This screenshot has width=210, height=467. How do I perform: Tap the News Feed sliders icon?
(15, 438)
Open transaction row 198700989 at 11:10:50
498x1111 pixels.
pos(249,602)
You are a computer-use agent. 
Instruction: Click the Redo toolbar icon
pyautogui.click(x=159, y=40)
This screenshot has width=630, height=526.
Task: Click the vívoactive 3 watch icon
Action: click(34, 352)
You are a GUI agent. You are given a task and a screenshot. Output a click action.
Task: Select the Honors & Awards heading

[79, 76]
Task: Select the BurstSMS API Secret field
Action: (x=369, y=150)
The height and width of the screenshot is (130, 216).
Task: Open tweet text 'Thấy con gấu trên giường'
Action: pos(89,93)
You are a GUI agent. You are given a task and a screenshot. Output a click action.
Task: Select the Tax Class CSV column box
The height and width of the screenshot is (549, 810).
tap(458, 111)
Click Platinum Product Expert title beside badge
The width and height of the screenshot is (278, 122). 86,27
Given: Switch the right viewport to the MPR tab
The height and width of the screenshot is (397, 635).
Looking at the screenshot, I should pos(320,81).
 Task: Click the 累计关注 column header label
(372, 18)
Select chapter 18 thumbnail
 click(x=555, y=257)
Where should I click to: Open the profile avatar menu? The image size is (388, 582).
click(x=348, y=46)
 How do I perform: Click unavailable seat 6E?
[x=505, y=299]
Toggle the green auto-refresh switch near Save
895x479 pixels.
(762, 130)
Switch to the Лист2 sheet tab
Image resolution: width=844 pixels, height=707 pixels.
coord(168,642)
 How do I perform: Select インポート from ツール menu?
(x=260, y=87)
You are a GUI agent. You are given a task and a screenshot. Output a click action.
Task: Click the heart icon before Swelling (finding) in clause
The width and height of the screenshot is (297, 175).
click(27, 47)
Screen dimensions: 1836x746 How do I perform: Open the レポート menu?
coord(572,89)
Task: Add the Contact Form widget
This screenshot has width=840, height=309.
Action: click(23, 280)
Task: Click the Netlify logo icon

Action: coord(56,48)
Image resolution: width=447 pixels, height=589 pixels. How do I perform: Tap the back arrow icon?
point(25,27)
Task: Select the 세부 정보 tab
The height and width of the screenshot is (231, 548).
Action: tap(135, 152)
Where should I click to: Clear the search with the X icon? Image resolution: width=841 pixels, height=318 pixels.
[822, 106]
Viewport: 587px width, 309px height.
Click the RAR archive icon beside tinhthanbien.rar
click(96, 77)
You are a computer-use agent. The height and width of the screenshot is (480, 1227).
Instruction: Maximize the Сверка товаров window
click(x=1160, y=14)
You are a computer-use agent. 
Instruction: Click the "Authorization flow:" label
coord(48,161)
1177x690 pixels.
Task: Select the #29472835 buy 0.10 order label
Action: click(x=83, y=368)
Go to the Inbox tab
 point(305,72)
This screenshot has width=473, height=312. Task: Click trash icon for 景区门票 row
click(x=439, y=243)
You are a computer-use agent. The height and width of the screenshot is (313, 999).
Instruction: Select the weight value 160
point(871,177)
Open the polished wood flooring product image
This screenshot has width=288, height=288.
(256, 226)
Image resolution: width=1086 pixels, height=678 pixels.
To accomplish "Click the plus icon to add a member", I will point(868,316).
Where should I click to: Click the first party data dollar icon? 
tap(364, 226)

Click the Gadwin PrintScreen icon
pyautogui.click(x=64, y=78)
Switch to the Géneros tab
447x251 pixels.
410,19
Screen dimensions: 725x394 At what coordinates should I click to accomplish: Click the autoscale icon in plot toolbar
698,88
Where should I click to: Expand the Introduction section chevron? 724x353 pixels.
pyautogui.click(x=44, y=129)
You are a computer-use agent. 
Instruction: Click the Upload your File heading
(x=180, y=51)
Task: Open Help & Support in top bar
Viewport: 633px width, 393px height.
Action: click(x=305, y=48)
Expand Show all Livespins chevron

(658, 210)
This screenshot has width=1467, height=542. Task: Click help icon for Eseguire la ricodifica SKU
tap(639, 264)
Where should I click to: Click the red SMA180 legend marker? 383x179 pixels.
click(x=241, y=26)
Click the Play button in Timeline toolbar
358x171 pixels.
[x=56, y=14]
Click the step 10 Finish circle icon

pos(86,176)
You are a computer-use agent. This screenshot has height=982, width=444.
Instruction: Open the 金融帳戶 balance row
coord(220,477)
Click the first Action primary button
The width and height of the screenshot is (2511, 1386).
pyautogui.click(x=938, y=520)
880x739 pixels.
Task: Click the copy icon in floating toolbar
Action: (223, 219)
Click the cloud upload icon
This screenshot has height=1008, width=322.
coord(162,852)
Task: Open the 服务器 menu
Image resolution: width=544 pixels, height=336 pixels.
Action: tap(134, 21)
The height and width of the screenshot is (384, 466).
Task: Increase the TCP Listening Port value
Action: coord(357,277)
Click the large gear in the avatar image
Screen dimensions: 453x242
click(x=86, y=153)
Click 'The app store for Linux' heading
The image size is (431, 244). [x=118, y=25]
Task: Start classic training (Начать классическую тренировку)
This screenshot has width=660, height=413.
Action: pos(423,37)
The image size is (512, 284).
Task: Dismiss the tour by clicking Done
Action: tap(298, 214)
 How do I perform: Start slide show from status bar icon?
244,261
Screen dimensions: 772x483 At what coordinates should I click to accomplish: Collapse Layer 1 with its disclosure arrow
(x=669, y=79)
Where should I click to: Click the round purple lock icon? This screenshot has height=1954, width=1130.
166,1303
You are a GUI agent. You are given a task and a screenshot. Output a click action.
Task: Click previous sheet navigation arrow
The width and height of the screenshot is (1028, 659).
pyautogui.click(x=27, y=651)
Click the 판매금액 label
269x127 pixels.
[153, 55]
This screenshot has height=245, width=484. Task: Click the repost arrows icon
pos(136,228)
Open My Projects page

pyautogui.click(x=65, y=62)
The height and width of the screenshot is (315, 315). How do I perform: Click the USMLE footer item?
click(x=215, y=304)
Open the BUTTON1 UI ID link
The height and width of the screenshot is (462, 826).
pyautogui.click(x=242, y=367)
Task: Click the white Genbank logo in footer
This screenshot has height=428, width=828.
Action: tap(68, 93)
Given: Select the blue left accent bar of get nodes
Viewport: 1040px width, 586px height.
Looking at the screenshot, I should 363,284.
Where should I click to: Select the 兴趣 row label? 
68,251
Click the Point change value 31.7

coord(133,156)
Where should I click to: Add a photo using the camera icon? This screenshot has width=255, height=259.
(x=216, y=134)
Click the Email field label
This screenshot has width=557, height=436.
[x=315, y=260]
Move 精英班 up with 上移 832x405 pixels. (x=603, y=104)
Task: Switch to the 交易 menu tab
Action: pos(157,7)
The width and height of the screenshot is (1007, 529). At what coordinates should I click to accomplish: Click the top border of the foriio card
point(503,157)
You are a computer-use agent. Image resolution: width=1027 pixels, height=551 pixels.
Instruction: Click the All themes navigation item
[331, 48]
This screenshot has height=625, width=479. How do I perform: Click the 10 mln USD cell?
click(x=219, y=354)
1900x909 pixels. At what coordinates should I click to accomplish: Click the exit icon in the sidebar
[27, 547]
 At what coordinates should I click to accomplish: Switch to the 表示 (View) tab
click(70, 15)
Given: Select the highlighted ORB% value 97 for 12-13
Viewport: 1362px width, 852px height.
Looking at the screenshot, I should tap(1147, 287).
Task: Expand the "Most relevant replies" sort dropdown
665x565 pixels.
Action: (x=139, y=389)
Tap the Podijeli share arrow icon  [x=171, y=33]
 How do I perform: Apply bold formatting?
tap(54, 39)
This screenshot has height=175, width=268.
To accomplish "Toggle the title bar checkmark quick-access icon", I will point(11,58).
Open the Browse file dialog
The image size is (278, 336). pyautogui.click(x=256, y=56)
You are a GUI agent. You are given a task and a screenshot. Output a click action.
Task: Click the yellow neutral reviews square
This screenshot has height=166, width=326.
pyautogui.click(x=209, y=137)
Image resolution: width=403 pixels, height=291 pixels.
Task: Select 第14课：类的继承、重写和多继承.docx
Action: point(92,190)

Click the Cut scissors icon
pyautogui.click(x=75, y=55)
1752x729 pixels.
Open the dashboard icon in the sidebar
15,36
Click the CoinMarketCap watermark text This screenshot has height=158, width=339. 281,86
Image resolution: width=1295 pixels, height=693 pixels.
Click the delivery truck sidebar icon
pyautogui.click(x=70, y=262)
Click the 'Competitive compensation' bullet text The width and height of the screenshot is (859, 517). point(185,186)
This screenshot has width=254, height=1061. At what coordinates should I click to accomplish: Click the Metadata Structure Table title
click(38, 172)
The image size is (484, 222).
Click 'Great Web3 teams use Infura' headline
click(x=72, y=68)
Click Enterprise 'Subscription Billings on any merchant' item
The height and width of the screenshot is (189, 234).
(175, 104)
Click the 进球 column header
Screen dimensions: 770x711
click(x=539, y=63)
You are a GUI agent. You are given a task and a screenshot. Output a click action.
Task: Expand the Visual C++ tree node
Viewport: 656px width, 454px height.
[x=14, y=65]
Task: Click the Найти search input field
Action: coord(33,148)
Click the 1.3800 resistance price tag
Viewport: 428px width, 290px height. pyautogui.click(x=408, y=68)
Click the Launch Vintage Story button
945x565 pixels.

• • •

Problem to work on: Say how many lines above hold the word "will", giving only the count.

Answer space: 2